DIRECTIONS FOR THIS TASK: Check every line of the entries below for "link", and copy the lines that have it.

══════════

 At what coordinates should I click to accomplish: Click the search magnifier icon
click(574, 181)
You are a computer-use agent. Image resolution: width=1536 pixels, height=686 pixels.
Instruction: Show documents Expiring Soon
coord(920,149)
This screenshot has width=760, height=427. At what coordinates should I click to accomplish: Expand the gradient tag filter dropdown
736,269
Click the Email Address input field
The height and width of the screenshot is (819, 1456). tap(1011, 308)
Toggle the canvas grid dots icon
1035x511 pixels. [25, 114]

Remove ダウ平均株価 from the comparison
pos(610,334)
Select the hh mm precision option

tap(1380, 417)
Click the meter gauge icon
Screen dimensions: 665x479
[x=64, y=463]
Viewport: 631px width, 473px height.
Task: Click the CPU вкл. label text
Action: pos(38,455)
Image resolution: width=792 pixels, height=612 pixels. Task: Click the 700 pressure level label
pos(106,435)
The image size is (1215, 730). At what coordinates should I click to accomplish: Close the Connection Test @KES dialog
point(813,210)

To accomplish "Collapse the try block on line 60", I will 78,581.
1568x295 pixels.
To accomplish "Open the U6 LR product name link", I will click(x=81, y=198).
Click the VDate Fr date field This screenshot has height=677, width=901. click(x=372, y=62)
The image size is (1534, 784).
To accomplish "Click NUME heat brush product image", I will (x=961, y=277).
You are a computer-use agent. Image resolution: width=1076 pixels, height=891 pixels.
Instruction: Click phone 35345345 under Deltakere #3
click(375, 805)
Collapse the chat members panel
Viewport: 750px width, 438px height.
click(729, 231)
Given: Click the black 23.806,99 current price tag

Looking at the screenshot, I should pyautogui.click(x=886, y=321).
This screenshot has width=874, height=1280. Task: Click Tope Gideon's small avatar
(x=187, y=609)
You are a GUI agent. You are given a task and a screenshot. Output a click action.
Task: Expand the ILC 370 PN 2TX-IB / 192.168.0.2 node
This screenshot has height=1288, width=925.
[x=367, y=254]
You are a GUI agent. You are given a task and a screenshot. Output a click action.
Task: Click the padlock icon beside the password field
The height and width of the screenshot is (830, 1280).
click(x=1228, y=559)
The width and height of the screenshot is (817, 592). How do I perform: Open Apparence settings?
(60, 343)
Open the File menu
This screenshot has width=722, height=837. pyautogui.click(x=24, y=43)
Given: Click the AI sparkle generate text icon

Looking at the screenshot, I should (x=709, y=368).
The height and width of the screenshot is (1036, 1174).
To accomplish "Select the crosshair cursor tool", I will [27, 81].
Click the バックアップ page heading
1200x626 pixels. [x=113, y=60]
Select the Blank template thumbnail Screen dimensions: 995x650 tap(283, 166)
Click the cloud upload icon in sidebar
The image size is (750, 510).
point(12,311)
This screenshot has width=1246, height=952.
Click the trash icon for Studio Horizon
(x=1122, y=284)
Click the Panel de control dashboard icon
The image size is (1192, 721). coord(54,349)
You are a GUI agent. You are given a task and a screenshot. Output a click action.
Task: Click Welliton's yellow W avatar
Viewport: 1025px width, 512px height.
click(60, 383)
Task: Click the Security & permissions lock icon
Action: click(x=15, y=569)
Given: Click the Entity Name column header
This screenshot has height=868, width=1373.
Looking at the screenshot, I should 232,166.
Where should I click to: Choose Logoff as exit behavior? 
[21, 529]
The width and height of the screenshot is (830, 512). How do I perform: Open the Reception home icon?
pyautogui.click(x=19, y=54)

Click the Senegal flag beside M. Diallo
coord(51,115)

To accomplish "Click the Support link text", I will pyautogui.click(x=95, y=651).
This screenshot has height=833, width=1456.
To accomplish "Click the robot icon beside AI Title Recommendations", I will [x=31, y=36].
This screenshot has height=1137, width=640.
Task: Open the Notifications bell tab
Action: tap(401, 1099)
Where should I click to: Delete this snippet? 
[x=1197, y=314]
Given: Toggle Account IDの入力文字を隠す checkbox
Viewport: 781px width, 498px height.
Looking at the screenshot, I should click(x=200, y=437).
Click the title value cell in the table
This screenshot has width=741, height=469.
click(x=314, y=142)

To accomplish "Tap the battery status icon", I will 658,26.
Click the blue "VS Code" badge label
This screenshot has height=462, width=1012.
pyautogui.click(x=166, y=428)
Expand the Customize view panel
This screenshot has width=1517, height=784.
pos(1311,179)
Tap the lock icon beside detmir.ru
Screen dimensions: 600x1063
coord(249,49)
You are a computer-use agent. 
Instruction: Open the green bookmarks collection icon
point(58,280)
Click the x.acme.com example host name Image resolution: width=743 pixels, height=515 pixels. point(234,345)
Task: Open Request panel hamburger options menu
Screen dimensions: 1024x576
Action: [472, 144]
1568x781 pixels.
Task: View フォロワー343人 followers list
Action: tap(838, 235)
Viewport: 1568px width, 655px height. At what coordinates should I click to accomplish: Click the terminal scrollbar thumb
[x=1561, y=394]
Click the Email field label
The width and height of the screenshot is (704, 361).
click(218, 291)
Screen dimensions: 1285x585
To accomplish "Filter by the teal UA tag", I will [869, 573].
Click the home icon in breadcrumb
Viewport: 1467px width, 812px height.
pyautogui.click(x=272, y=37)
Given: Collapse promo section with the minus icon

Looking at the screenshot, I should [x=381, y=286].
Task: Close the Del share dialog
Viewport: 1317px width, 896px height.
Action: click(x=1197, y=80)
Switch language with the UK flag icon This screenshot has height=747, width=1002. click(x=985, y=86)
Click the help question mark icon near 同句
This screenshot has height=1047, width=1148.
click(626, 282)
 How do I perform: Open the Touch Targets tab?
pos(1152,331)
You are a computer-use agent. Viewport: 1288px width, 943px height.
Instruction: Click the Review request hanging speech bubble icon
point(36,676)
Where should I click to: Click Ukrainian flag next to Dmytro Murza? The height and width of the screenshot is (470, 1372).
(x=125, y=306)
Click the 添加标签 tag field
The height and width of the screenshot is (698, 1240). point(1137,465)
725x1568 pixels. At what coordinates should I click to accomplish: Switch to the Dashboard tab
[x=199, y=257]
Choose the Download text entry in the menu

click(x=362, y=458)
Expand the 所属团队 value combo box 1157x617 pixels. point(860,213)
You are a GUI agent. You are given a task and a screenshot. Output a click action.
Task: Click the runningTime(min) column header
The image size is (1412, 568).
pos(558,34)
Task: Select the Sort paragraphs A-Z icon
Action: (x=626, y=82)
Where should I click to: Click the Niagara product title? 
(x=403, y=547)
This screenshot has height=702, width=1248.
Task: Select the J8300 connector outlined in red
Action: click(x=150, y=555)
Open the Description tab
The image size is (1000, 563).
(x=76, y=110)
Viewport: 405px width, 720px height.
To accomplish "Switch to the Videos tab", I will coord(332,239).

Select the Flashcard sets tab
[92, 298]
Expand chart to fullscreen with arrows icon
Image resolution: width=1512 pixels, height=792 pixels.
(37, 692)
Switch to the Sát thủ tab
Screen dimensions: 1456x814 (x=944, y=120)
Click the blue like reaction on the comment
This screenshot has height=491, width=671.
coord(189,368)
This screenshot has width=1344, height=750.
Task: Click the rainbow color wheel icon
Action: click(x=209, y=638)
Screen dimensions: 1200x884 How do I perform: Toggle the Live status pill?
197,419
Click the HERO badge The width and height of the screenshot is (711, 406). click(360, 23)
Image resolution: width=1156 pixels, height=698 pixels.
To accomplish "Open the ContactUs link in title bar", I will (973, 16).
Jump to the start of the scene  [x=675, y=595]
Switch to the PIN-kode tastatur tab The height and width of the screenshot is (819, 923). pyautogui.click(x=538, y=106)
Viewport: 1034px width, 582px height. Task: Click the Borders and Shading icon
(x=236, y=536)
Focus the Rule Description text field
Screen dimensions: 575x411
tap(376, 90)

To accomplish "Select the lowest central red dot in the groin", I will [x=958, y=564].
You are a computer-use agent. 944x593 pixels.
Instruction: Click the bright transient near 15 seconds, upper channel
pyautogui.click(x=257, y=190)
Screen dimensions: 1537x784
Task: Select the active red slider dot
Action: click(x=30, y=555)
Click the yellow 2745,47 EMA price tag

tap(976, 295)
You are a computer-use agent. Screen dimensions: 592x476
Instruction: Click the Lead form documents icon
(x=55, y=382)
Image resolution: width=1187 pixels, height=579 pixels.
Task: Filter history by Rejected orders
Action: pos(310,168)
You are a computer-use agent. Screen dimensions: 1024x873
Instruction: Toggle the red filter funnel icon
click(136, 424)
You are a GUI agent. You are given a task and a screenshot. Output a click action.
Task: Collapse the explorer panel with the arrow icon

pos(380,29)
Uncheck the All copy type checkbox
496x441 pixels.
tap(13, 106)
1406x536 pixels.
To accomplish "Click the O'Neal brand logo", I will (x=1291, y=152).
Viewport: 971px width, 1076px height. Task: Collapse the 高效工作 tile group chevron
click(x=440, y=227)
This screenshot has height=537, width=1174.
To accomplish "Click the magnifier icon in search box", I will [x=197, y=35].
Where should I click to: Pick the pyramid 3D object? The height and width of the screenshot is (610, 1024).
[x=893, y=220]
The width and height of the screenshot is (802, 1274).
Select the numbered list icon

══════════

RESULT OF THIS TASK:
To accomplish "Open the U6 LR product name link", I will click(x=81, y=198).
To accomplish "Click the Support link text", I will pyautogui.click(x=95, y=651).
To accomplish "Open the ContactUs link in title bar", I will (973, 16).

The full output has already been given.